INFORMATION SUPPLIED:
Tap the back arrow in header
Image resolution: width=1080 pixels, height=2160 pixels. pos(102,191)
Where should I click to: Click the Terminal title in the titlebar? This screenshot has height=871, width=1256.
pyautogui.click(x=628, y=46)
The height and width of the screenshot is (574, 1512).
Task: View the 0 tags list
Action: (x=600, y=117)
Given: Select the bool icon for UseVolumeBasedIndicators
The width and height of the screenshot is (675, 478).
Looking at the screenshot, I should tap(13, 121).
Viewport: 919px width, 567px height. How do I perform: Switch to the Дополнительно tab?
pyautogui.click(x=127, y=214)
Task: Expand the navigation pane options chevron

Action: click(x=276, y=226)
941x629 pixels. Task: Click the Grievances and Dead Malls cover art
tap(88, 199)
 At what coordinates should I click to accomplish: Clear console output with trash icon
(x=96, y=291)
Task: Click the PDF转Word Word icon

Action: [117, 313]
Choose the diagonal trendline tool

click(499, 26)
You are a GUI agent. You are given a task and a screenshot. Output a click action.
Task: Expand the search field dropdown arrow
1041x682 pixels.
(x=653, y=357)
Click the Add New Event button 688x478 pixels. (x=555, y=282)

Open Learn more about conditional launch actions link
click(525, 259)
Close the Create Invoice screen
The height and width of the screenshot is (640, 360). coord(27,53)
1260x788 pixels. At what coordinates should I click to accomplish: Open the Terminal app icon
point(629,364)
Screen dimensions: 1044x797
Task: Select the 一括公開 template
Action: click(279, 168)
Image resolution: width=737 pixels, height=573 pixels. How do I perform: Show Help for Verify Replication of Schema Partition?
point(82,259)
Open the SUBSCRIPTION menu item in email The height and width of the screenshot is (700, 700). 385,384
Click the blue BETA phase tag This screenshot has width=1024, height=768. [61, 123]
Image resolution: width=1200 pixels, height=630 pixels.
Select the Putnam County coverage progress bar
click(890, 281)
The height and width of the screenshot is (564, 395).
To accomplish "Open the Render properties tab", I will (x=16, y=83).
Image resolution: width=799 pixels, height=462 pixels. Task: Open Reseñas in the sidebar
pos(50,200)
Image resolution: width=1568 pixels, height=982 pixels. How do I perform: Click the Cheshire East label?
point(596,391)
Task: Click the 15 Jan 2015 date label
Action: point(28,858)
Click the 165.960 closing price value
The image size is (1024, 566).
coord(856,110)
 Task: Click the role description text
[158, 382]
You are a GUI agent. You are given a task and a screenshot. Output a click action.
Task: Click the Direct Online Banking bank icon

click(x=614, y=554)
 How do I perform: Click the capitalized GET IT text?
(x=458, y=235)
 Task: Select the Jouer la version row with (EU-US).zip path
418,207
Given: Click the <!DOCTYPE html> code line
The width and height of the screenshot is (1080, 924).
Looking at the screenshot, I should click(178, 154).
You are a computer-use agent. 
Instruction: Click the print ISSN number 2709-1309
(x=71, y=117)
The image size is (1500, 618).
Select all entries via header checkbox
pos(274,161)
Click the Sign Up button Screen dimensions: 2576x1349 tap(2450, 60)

EXERCISE GOAL: Exactly as they appear above, give the entries again.

WORKED SOLUTION:
Tap the back arrow in header
Image resolution: width=1080 pixels, height=2160 pixels. pos(102,191)
Where should I click to: Click the Terminal title in the titlebar? This screenshot has height=871, width=1256.
pyautogui.click(x=628, y=46)
The height and width of the screenshot is (574, 1512).
Task: View the 0 tags list
Action: (x=600, y=117)
Given: Select the bool icon for UseVolumeBasedIndicators
The width and height of the screenshot is (675, 478).
Looking at the screenshot, I should tap(13, 121).
Viewport: 919px width, 567px height. How do I perform: Switch to the Дополнительно tab?
pyautogui.click(x=127, y=214)
Task: Expand the navigation pane options chevron

Action: click(x=276, y=226)
941x629 pixels. Task: Click the Grievances and Dead Malls cover art
tap(88, 199)
 At what coordinates should I click to accomplish: Clear console output with trash icon
(x=96, y=291)
Task: Click the PDF转Word Word icon

Action: [117, 313]
Choose the diagonal trendline tool

click(499, 26)
You are a GUI agent. You are given a task and a screenshot. Output a click action.
Task: Expand the search field dropdown arrow
1041x682 pixels.
(x=653, y=357)
Click the Add New Event button 688x478 pixels. (x=555, y=282)

Open Learn more about conditional launch actions link
click(525, 259)
Close the Create Invoice screen
The height and width of the screenshot is (640, 360). coord(27,53)
1260x788 pixels. At what coordinates should I click to accomplish: Open the Terminal app icon
point(629,364)
Screen dimensions: 1044x797
Task: Select the 一括公開 template
Action: click(279, 168)
Image resolution: width=737 pixels, height=573 pixels. How do I perform: Show Help for Verify Replication of Schema Partition?
point(82,259)
Open the SUBSCRIPTION menu item in email The height and width of the screenshot is (700, 700). 385,384
Click the blue BETA phase tag This screenshot has width=1024, height=768. [61, 123]
Image resolution: width=1200 pixels, height=630 pixels.
Select the Putnam County coverage progress bar
click(890, 281)
The height and width of the screenshot is (564, 395).
To accomplish "Open the Render properties tab", I will (x=16, y=83).
Image resolution: width=799 pixels, height=462 pixels. Task: Open Reseñas in the sidebar
pos(50,200)
Image resolution: width=1568 pixels, height=982 pixels. How do I perform: Click the Cheshire East label?
point(596,391)
Task: Click the 15 Jan 2015 date label
Action: point(28,858)
Click the 165.960 closing price value
The image size is (1024, 566).
coord(856,110)
 Task: Click the role description text
[158, 382]
You are a GUI agent. You are given a task and a screenshot. Output a click action.
Task: Click the Direct Online Banking bank icon

click(x=614, y=554)
 How do I perform: Click the capitalized GET IT text?
(x=458, y=235)
 Task: Select the Jouer la version row with (EU-US).zip path
418,207
Given: Click the <!DOCTYPE html> code line
The width and height of the screenshot is (1080, 924).
Looking at the screenshot, I should click(178, 154).
You are a computer-use agent. 
Instruction: Click the print ISSN number 2709-1309
(x=71, y=117)
The image size is (1500, 618).
Select all entries via header checkbox
pos(274,161)
Click the Sign Up button Screen dimensions: 2576x1349 tap(2450, 60)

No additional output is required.